Were you a newspaper publisher? “Baby, this is it! The perfect cure for that tired feeling in the circulation department. I want Star-Banner-Bugle-and-Times-News to get Mike-and-Amy conscious and stay that way. Pictures, pictures, pictures. Biographies, interviews with roommates, day-by-day coverage, our best woman for Amy and our best man for Mike. The hell with the cost; the country’s on a Mike-and-Amy binge. And why shouldn’t it be? A couple of nice young kids and they’re going to do the biggest thing since the discovery of fire. A landmark in the history of the human race! And confidentially, this is what a lot of the boys have been waiting for with Bennet. Naturally only a dirty Red rag would attack a fellow-publisher, but I don’t see any ethical duty to keep me from sawing off a limb Bennet crawled out on all by himself. He’s mouse-trapped. To keep his hard core of moron readership he’s got to keep pretending that Proto’s still a fake and Holland’s still a crook and only taper off slowly. I’m almost sorry for the dirty old man, but he made his bed.”
Were you a congressman? “Hmmm. Very irregular. In a strict sense illegal. Congress holds the purse strings. Damn uppity agencies and commissions. Career men. Mike and Amy. Wonder if I could get photographed with them for my new campaign picture. Hmmm.”
* * * *
On the fourth day of the crazy week they were in Washington, in Holland’s office.
“How’s it going?” he demanded.
“I don’t know how MacArthur stood it at his age,” Amy muttered.
There was a new edition to Holland’s collection of memorabilia on the wall behind his desk: a matted and framed front page from the New York Times.
HOLLAND BREAKS SILENCE, CALLS ASFSF NO FRONT SAYS CLUB HAS MOON
SHIP READY TO MAKE TRIP WILSON STUART DAUGHTER, ENGINEER TO PILOT
The agitation of the Times was clearly betrayed in the awkwardly rhyming second line.
“The Air Force gentlemen are here, Mr. Holland,” said the desk intercom.
“Send them in, Charlie.”
Three standard-brand Air Force colonels, one general and an off-brand captain walked in. The captain looked lost among his senior officers, six-footers all. He was a shrimp.
“Ah, gentlemen. General McGovern, Colonels Ross, Goldthwaite, and Behring. And the man you’ve been waiting to meet, Captain Dilaccio. Gentlemen, you know Amy and Mike, of course. Please be seated.”
They sat, and there was an ugly pause. The general exploded, almost with tears in his voice: “Mister Holland, for the last time. I will be perfectly frank with you. This is the damn’dest, most unreasonable thing I ever heard of. We have the pilots, we have the navigators, we have the experience, and we ought to have the moon ship!”

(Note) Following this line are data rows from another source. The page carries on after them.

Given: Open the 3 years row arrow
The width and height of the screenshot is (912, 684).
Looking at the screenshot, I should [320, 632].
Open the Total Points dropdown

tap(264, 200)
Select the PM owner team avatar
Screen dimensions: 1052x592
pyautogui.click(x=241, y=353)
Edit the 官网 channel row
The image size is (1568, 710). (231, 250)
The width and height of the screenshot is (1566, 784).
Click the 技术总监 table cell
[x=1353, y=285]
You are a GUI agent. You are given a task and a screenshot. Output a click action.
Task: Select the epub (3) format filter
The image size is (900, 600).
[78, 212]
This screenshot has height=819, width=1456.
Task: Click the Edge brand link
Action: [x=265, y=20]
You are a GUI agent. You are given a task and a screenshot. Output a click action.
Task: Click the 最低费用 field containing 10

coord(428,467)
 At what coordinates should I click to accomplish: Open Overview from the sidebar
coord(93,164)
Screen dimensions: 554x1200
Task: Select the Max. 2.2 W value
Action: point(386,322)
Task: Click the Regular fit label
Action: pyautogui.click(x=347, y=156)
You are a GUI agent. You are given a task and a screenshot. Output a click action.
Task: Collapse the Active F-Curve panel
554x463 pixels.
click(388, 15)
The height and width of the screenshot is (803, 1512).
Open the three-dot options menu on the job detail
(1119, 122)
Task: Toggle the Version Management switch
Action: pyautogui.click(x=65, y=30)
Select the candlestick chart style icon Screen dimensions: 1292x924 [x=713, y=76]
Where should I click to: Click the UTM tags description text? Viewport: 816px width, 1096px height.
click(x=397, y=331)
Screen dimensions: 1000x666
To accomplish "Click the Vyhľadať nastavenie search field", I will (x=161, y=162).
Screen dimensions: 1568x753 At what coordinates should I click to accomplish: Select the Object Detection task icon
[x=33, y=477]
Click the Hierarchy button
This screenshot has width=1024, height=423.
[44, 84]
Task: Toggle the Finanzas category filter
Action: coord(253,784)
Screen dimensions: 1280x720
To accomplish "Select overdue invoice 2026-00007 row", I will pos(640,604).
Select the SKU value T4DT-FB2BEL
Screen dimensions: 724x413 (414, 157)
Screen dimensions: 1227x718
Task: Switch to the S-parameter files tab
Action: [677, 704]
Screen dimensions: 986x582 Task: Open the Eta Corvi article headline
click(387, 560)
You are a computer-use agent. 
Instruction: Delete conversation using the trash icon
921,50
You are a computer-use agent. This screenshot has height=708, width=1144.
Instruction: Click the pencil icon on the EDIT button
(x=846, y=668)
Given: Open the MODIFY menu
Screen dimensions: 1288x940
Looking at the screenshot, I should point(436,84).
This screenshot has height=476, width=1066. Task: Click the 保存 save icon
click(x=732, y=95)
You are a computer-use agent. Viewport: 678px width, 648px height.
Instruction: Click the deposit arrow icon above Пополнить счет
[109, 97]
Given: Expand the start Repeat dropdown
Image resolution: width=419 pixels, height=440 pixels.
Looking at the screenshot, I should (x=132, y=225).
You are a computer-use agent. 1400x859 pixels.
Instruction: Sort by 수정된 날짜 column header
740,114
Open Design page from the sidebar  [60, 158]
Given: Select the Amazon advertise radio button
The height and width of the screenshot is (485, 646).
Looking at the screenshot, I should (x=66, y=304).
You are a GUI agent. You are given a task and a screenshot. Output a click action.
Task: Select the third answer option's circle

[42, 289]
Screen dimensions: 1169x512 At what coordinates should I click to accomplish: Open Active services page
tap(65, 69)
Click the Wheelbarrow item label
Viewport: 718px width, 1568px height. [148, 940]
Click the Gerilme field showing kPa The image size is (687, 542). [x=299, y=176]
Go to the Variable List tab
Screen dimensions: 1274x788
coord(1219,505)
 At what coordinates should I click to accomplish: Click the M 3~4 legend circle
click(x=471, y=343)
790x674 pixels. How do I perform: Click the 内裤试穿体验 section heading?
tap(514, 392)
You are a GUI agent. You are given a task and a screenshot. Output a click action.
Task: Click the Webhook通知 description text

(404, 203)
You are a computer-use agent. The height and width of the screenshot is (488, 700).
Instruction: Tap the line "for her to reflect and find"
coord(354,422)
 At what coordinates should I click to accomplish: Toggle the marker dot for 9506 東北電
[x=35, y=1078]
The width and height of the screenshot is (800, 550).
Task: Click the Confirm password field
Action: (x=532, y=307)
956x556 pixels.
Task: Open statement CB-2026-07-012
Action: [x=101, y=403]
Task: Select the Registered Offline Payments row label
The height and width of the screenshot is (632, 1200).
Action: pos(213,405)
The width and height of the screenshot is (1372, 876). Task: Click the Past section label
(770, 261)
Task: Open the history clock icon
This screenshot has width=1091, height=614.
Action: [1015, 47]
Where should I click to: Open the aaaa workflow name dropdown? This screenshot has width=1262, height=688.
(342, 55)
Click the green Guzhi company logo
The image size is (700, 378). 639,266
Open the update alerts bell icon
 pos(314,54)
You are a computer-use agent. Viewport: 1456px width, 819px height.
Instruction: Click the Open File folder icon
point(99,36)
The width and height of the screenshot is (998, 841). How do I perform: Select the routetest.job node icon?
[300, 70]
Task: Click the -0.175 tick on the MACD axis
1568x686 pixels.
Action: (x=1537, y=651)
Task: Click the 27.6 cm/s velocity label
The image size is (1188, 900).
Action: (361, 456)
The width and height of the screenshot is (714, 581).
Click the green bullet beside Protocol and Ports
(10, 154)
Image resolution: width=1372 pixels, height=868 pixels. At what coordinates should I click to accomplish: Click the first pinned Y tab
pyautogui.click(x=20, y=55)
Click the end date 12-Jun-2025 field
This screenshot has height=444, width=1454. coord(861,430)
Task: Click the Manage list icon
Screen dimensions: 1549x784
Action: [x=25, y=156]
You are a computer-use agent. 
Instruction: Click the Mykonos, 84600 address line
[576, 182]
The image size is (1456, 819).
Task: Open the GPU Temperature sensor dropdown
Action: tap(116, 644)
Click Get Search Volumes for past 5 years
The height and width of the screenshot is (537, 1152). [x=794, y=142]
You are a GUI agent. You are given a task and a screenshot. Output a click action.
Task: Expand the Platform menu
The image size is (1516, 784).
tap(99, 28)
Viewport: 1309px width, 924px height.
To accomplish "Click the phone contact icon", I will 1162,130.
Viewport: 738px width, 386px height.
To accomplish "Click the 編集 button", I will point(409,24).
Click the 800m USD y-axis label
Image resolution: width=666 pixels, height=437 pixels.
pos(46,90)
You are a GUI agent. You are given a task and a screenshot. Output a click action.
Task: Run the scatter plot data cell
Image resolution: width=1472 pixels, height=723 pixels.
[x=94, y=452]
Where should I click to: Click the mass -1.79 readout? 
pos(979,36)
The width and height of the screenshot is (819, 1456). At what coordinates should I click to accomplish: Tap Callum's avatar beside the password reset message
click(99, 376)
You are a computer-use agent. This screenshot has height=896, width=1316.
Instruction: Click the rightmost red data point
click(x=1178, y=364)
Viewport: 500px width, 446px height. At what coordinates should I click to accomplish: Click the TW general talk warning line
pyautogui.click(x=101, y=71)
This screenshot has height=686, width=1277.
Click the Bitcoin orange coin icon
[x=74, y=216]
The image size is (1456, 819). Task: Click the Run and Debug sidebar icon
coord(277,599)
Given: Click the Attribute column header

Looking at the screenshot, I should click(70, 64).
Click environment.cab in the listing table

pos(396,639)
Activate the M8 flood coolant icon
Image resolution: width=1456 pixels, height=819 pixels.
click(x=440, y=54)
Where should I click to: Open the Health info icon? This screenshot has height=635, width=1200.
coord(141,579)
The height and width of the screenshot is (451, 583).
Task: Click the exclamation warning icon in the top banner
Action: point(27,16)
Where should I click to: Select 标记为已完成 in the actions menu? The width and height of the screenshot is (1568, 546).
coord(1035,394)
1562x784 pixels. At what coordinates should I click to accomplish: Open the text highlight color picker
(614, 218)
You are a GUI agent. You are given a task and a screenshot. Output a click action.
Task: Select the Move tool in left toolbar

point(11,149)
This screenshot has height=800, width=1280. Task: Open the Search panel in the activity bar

Holland said gravely: “No, General. There’s no piloting involved. The landing operation simply consists of putting the throat-vane servo on automatic control of the plumb bobs and running in the moderator rods when you hit. The navigation is child’s play. True, the target is in motion, but it’s big and visible. And you have no experience in moon ships.”
“Mister Holland—” said the general.
Holland interrupted blandly. “And even if there were logic on your side, is the public deeply interested in logic? I think not. But the public is deeply interested in Amy and Mike. Why, if Amy and Mike were to complain that the Air Force had been less than fair with them—”
His tone was bantering, but McGovern broke in, horrified: “No, no, no, no, Mr. Holland! They aren’t going to do anything like that, are they? Are you?”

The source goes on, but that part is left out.